- [Excerpted passage]:
········
Exploring the challenges of the indigenous population of the United States has given rise to a multitude of great films. Director Taylor Sheridan’s latest murder mystery is based in the plight of many Native American women on the reservations across the country. Wind River provides an engaging and confronting drama that exposes the difficulties of this population through the personal tragedy of one family and how it impacts the community as a whole.
Cory Lambert (Jeremy Renner) is a US Fish and Wildlife Service agent in modern-day Wyoming and hunts the carnivores who threaten the livestock of the local farmers. One day he is asked to find and eliminate a mountain lion who is devastating the cattle on the Wind River Indian Reservation. While tracking the large cat through the frigid temperatures and the rugged terrain, he discovers the body of a young lady from the local reservation. Because of his tracking skills and awareness of the land, Lambert is recruited by the local law enforcement and the FBI agent, Jane Banner (Elizabeth Olsen), who is assigned to the case. The inexperienced federal agent receives an education on the politics, the past events within the community, and the hurdles that she must overcome if she is to solve this murder.
What helps to differentiate the compelling from the average murder mystery is the effective revelation of each clue to the crime. When this element is partnered with a personal connection to the lead character, the story becomes all consuming. Taylor Sheridan manages to deliver these elements without coming off as formulaic by the layering of teaching component which provides the right amount of information to keep the audience coming along for the ride and desiring the next piece to the puzzle. This relatively untested director shows a masters hand at these well-timed discoveries that continue until the end of the film.
········
- [Provided data]:
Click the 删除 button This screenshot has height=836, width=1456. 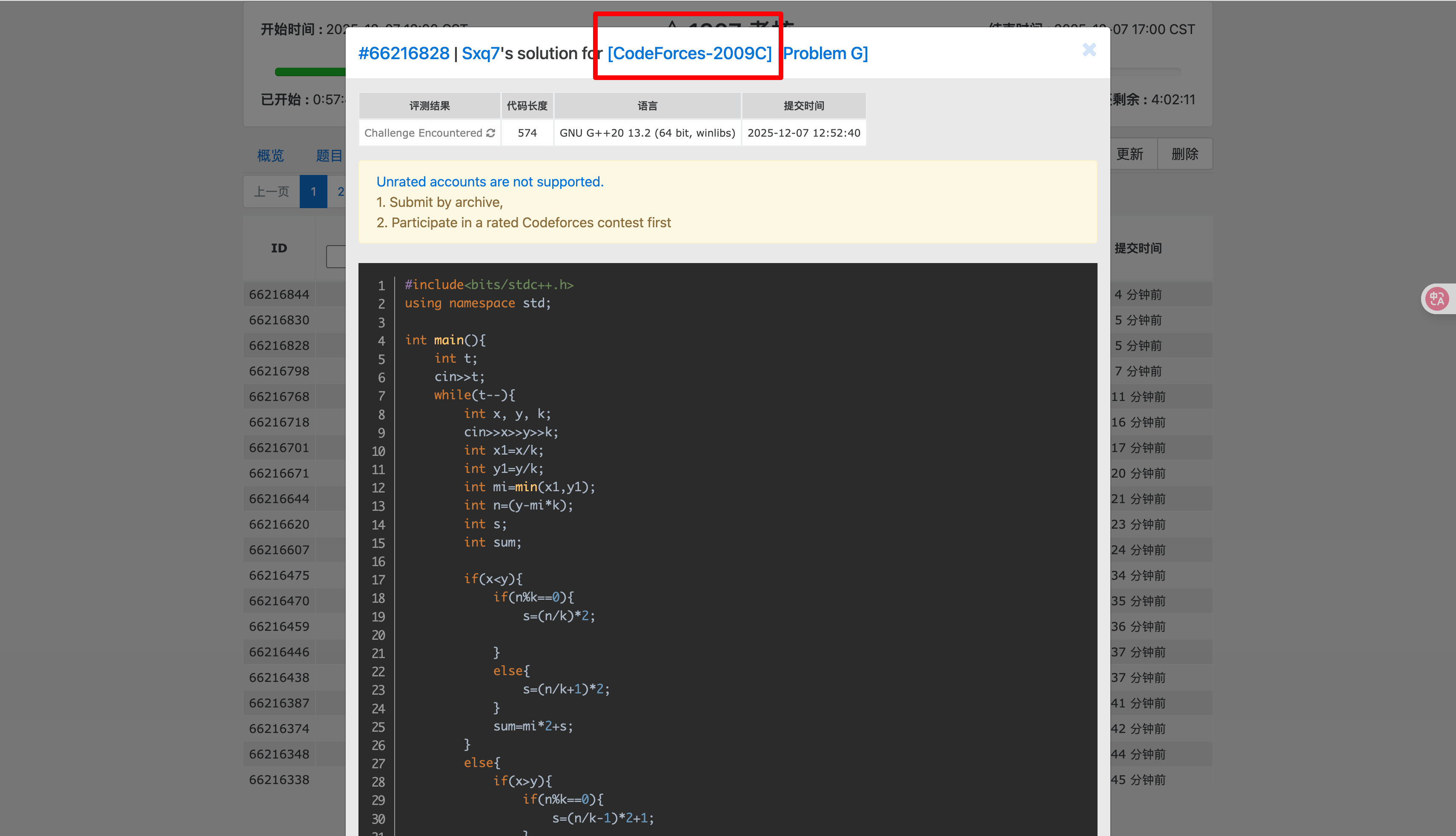[1184, 154]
········
- [Parts of the exercise]:
(A) In the Wind River review, which agency employs Cory Lambert?
(B) Please write out the passage of the Wind River review from "Exploring the challenges" up to and including "as a whole.".
(C) Name every person, real or fictional, who appears by name in the Wind River review.

- [Solutions by task]:
(A) The US Fish and Wildlife Service.

(B)
Exploring the challenges of the indigenous population of the United States has given rise to a multitude of great films. Director Taylor Sheridan’s latest murder mystery is based in the plight of many Native American women on the reservations across the country. Wind River provides an engaging and confronting drama that exposes the difficulties of this population through the personal tragedy of one family and how it impacts the community as a whole.

(C) Taylor Sheridan, Cory Lambert, Jeremy Renner, Jane Banner, Elizabeth Olsen